Una mujer en África

Durante unas horas terribles del atardecer he temido estar loco. Loco de remate. De los de verdad, de los que son conducidos al manicomio arrastrados por cuatro forzudos de bata blanca. O eso, o un delirium tremens sin alcohol. O un rapto psicótico sin marihuana. O un traumatismo craneal sin accidente. Así he pasado la tarde, con el sofocón, barajando las distintas explicaciones de mi mala cabeza, hasta que los foros de internet, a veces tan frustrantes, a veces tan salvíficos, vinieron a mostrarme que no estaba loco, o que al menos mi locura era ampliamente compartida.

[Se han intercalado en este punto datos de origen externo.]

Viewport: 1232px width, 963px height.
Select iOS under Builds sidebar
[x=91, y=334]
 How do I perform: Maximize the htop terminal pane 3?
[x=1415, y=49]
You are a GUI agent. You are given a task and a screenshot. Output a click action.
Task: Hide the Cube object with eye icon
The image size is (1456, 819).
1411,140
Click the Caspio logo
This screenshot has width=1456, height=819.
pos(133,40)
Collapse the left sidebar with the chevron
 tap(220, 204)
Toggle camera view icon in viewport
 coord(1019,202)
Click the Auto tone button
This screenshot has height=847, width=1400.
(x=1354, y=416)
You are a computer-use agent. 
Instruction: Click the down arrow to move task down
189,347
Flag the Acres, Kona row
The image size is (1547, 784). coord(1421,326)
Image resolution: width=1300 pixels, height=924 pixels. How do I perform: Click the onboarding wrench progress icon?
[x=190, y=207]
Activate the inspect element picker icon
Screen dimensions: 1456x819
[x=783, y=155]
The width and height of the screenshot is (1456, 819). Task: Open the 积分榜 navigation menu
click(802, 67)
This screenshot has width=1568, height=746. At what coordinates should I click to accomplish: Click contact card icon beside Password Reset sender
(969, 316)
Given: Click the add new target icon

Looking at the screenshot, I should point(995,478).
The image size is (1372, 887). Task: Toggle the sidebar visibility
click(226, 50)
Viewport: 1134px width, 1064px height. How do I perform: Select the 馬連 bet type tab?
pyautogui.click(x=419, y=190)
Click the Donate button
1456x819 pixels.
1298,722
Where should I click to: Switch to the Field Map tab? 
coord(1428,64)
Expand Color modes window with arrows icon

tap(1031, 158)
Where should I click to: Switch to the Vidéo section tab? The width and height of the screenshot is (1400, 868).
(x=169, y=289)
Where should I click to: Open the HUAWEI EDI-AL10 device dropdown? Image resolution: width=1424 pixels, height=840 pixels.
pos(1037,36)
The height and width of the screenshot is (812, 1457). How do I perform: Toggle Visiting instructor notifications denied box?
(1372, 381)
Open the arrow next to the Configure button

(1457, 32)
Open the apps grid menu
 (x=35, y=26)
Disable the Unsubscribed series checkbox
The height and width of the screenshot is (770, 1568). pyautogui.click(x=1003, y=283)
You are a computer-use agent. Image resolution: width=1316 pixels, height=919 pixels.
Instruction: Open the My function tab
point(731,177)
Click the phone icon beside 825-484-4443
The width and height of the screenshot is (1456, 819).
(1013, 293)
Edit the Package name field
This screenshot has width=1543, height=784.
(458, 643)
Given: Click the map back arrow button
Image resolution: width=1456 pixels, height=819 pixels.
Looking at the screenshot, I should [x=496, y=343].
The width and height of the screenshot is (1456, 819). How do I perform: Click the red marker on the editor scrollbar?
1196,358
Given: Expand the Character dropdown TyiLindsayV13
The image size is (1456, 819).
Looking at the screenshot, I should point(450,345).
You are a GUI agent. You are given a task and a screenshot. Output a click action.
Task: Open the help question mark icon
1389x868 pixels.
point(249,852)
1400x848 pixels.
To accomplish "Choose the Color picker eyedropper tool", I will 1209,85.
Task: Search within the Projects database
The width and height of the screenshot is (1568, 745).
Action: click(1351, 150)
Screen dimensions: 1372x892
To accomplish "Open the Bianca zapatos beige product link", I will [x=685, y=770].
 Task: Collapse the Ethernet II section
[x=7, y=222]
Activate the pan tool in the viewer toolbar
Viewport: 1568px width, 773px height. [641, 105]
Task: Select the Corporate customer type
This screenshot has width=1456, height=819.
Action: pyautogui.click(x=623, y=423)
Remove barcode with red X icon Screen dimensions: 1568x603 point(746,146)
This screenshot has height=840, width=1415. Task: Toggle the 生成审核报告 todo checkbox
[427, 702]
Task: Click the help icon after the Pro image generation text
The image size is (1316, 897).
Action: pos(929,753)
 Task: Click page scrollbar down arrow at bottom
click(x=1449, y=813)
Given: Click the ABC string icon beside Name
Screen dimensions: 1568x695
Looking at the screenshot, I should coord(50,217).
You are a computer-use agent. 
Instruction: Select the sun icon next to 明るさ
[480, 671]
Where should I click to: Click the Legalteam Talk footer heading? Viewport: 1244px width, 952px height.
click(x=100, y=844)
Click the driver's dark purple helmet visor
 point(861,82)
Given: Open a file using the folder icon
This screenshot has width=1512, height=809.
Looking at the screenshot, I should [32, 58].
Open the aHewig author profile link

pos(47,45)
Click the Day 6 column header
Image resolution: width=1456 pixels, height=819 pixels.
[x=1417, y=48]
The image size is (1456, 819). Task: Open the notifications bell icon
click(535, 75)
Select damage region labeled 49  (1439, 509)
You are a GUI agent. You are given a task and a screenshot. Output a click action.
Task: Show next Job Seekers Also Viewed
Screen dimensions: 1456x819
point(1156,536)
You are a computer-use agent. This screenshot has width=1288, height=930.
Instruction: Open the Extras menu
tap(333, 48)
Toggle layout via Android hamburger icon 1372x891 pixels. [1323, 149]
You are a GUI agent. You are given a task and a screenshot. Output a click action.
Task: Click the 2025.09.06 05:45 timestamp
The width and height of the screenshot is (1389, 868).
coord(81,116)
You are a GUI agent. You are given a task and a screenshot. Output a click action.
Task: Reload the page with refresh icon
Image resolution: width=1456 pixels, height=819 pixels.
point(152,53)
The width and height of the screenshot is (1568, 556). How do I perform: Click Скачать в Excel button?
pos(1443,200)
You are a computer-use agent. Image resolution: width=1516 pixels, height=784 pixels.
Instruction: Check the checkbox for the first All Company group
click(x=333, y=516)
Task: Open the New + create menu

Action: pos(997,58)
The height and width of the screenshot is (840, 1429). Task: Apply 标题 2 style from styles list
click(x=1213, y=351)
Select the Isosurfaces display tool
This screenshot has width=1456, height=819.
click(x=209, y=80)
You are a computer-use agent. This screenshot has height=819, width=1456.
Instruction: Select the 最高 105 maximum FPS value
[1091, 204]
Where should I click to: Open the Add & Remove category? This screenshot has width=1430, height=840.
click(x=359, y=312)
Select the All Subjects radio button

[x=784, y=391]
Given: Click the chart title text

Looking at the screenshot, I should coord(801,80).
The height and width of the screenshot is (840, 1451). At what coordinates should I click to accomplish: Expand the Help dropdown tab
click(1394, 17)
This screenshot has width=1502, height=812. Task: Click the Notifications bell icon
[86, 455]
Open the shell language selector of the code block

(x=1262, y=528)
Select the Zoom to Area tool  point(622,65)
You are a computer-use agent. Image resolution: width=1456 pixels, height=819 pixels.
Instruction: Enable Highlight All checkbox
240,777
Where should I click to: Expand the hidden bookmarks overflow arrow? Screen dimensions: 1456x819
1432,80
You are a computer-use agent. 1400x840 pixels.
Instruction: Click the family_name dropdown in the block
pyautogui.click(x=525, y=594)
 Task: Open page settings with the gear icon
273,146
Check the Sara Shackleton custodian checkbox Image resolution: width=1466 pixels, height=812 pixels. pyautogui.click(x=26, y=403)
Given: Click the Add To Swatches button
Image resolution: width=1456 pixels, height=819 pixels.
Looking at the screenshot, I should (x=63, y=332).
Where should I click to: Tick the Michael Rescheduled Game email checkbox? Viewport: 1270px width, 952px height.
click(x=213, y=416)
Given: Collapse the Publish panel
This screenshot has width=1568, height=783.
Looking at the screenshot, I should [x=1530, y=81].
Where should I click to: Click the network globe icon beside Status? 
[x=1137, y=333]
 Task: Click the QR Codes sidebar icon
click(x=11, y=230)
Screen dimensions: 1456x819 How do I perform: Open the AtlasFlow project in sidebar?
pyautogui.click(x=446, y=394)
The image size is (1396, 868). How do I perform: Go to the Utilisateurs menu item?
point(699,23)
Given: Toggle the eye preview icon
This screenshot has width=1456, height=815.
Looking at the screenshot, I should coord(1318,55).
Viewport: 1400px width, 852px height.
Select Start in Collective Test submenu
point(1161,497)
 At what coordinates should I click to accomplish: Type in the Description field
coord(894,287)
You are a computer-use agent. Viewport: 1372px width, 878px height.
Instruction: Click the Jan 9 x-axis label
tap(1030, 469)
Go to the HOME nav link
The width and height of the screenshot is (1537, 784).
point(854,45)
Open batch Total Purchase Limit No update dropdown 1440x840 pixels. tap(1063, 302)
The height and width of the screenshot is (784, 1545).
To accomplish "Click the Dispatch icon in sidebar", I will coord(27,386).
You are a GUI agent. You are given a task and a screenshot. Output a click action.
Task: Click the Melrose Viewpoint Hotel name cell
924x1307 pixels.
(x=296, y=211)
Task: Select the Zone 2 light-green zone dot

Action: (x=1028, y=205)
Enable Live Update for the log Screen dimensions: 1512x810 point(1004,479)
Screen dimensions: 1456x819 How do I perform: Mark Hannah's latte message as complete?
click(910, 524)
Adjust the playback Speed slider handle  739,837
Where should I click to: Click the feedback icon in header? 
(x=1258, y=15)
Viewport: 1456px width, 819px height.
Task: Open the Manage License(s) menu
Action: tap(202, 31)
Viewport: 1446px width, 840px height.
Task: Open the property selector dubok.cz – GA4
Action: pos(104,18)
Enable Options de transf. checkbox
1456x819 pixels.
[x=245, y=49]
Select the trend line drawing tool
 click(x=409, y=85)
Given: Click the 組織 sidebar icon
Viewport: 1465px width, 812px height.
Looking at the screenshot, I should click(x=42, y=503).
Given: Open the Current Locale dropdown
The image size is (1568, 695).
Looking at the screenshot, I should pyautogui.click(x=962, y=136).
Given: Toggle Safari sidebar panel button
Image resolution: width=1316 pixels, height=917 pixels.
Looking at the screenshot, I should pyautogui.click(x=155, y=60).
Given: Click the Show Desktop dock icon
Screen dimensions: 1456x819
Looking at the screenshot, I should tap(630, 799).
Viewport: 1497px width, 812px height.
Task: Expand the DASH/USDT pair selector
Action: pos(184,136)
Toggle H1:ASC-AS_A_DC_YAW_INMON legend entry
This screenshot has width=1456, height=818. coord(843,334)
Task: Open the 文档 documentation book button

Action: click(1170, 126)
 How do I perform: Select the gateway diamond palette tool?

Que Una mujer en África, dijeran lo que dijeran algunos críticos insignes, era una sandez inexplicable, inexplicada, el despliegue emocional de una Isabelle Hupert entregada a la causa de la nada, entrando y saliendo del jodido cafetal sin más propósito aparente que entrar y salir. 


Tengo que apuntar el nombre de estos críticos, en una libreta. Siempre lo digo, pero nunca lo hago. Luego pasa el tiempo y se me olvidan sus nombres. Y así nunca me desembarazo de ellos, porque tarde o temprano vuelvo a toparme con sus gustos antipodianos, con sus opiniones marcianas, con la autoridad intimidante que otorga el escribir en un periódico de prestigio, o en una web de lujo, aunque suelten, sin que les tiemble la escritura, que Una mujer en África es la obra maestra del último cine francés. Tengo que apuntarlos, sí… A estos sospechosos habituales.